-- Given records follows --
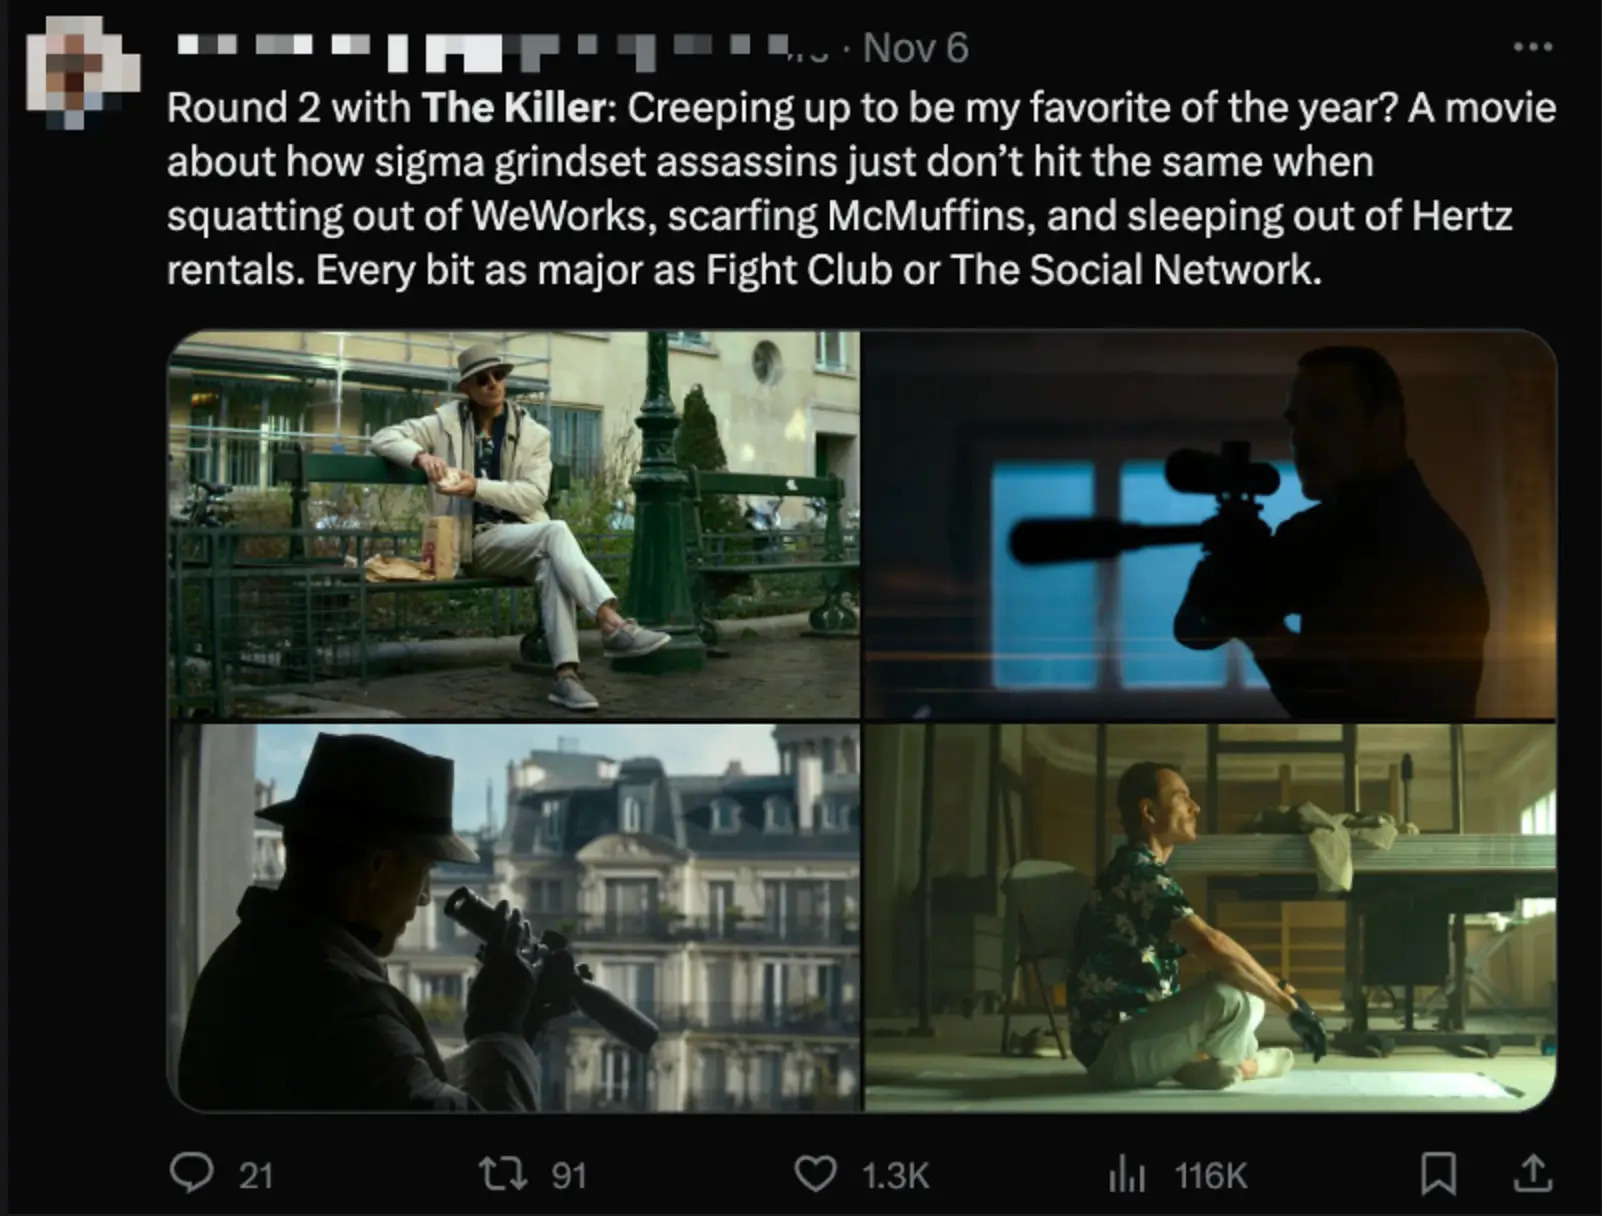Click the 21 replies count

(256, 1175)
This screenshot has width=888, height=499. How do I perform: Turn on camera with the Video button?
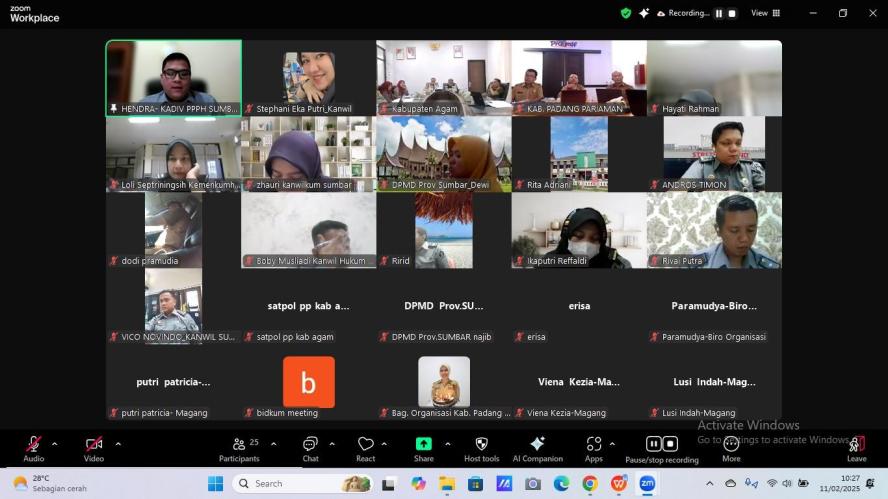point(93,446)
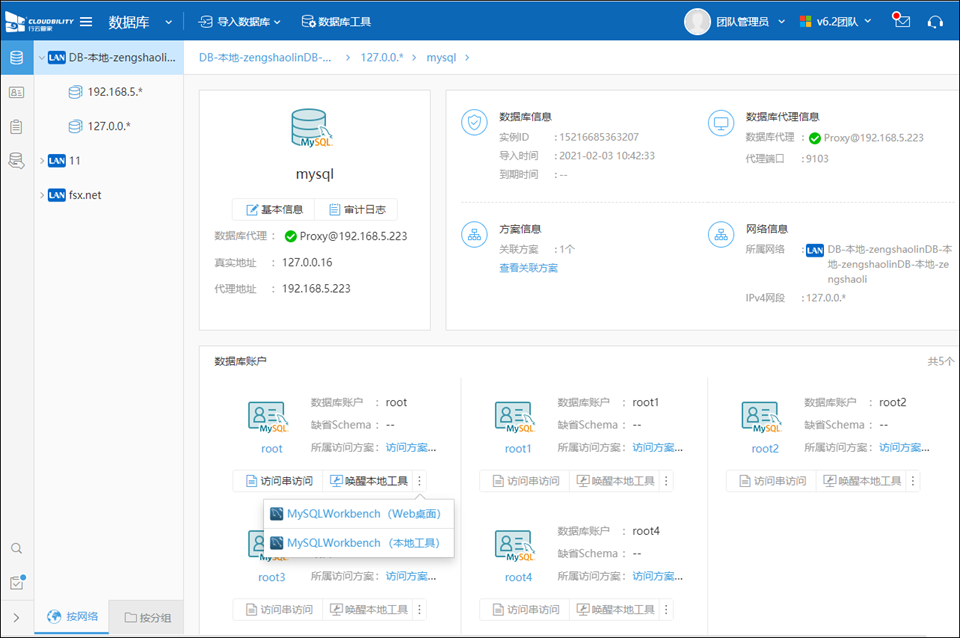
Task: Click the hamburger menu icon beside the logo
Action: pyautogui.click(x=86, y=21)
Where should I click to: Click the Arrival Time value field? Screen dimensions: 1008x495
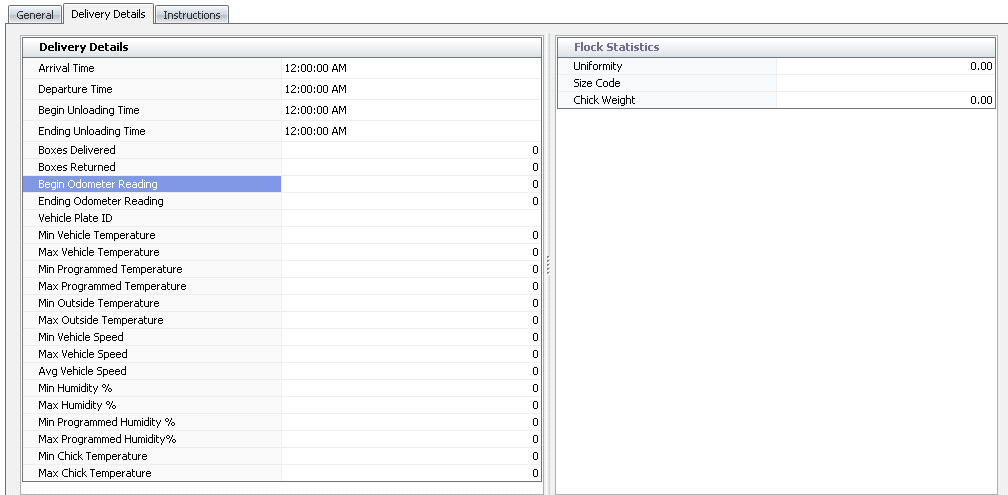coord(410,68)
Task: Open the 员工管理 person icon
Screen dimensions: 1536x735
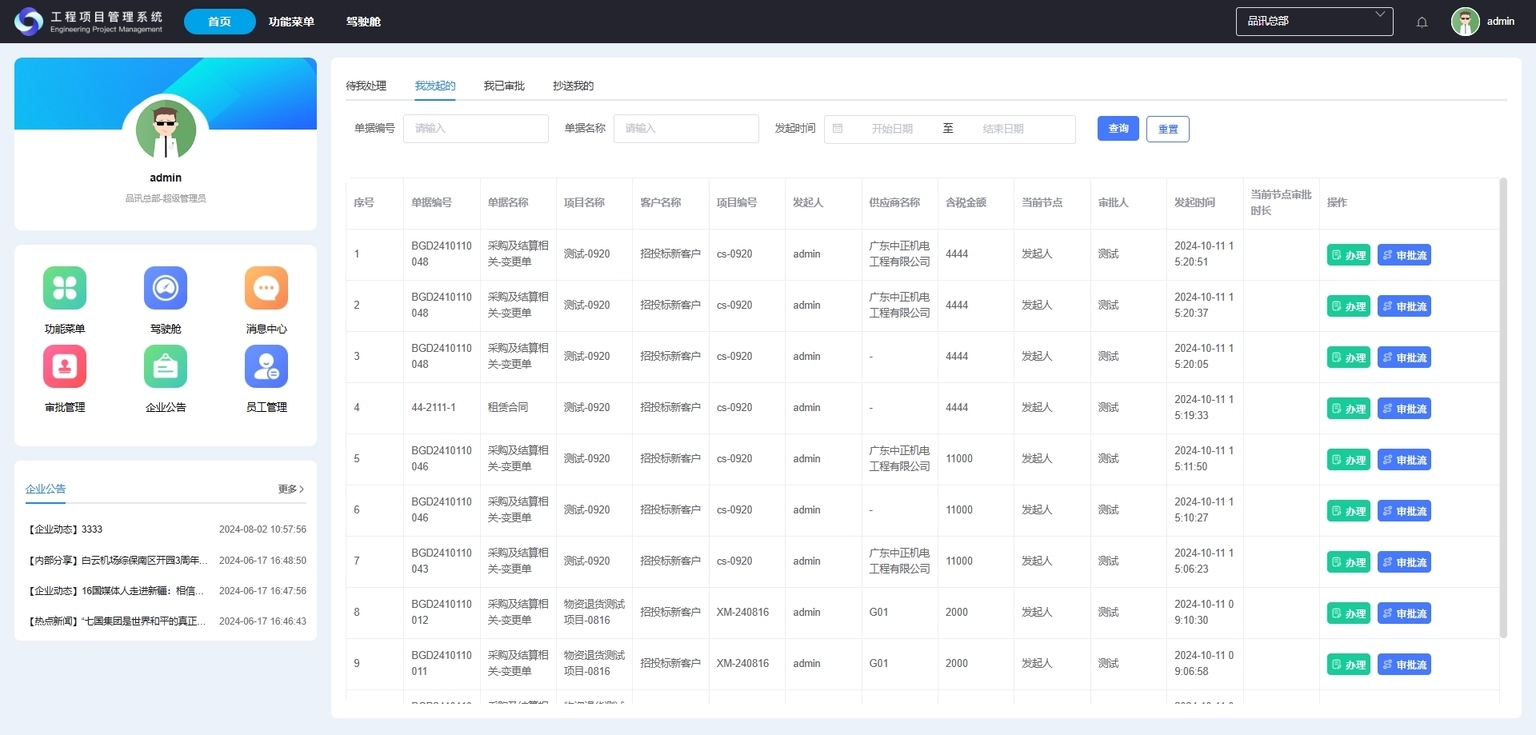Action: [x=266, y=366]
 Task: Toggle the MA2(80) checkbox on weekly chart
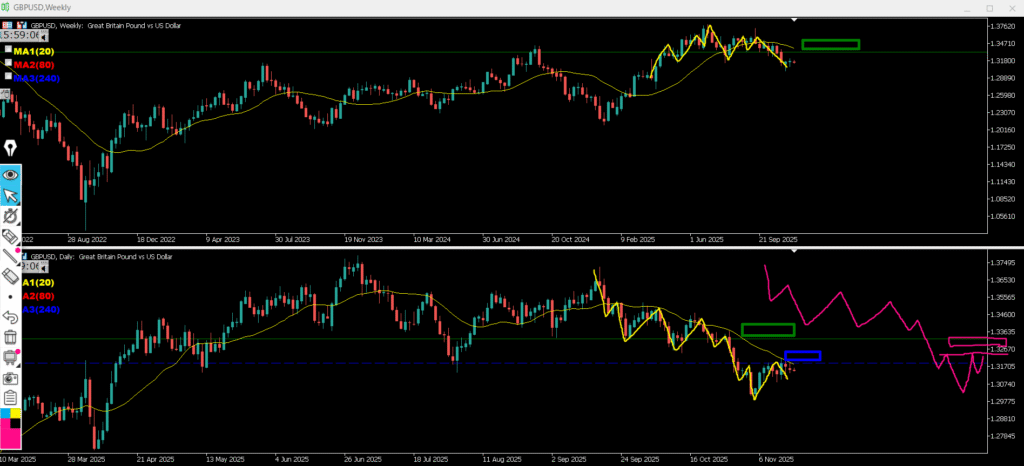pos(8,63)
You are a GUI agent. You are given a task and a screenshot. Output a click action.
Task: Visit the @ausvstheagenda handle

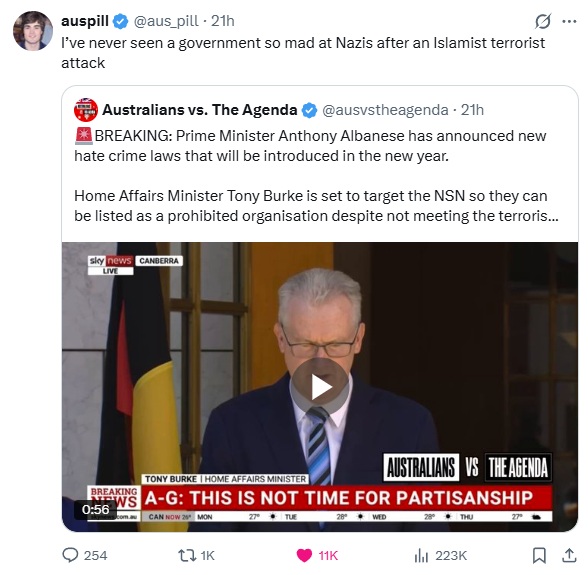(x=385, y=110)
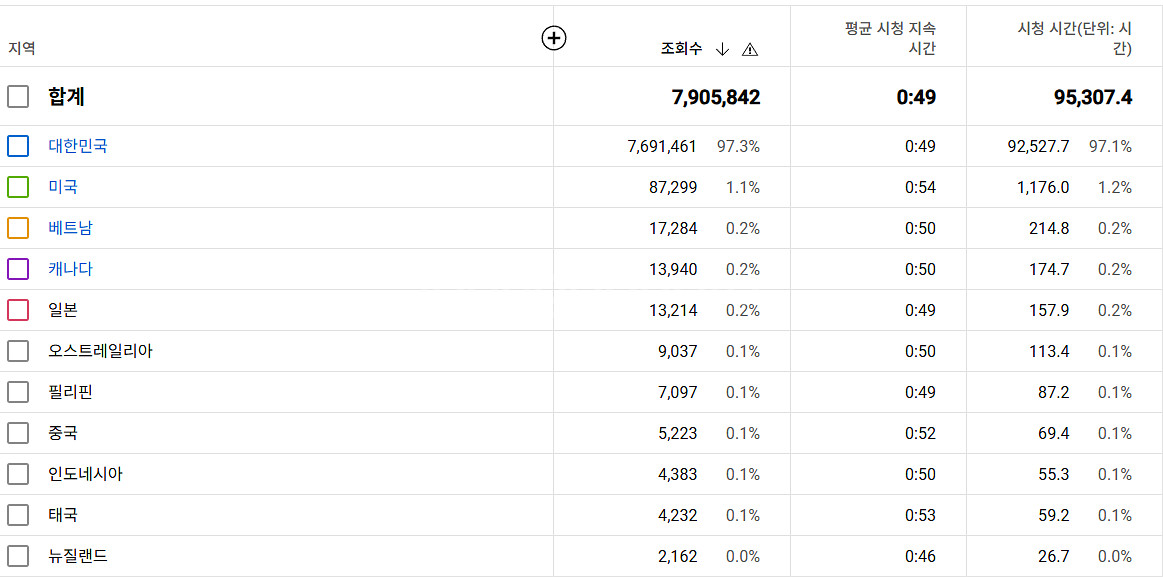Image resolution: width=1163 pixels, height=577 pixels.
Task: Click the plus icon to add metric
Action: pos(554,38)
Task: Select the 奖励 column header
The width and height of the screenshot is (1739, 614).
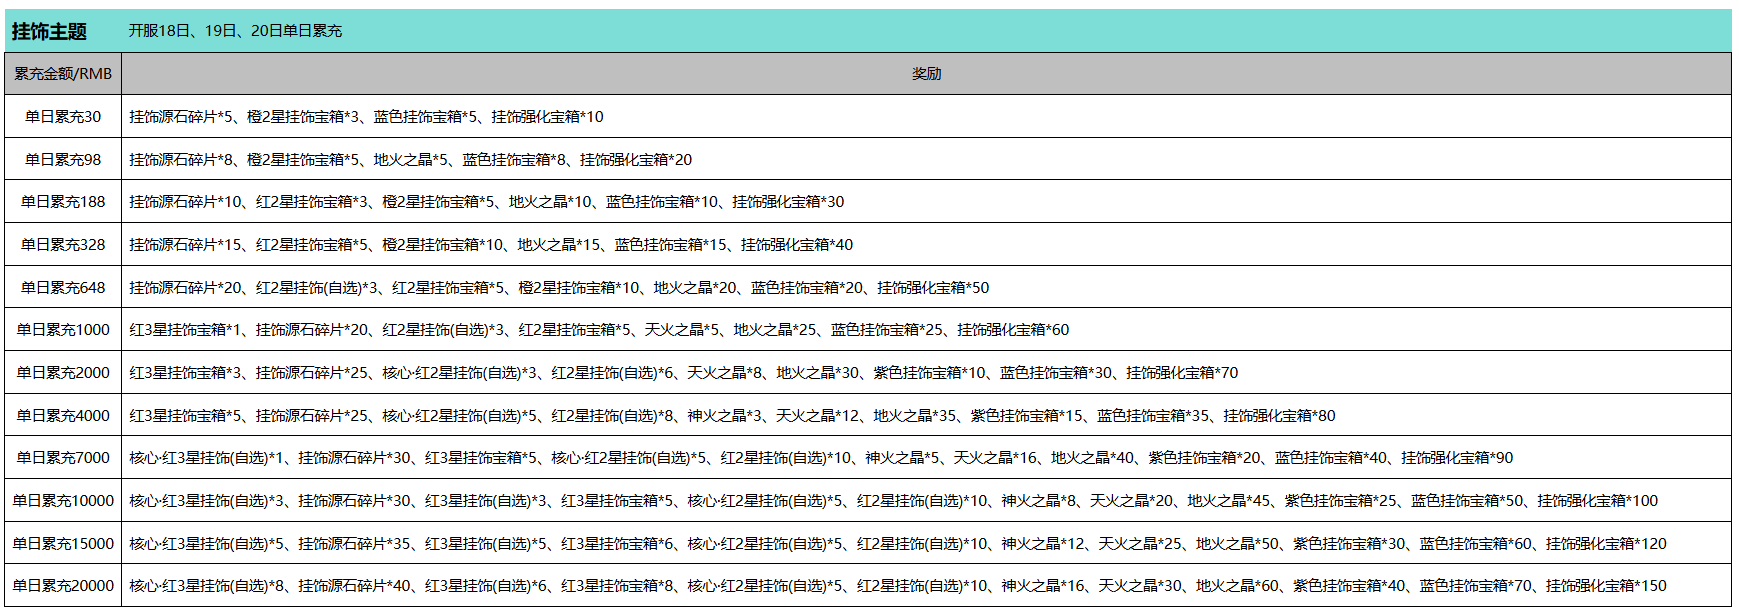Action: click(x=926, y=74)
-- Given records concluded --
__Task statement__: In the listing above, find the line containing "Task: Open the 员工管理 person icon" and restate it and every later line verbatim, with the pictures left out.

__Problem solution__:
Task: Open the 员工管理 person icon
Screen dimensions: 1536x735
Action: [x=266, y=366]
 Task: Toggle the MA2(80) checkbox on weekly chart
pos(8,63)
You are a GUI agent. You are given a task and a screenshot. Output a click action.
Task: Visit the @ausvstheagenda handle

(x=385, y=110)
Image resolution: width=1163 pixels, height=577 pixels.
Task: Click the plus icon to add metric
Action: pos(554,38)
Task: Select the 奖励 column header
The width and height of the screenshot is (1739, 614).
Action: click(x=926, y=74)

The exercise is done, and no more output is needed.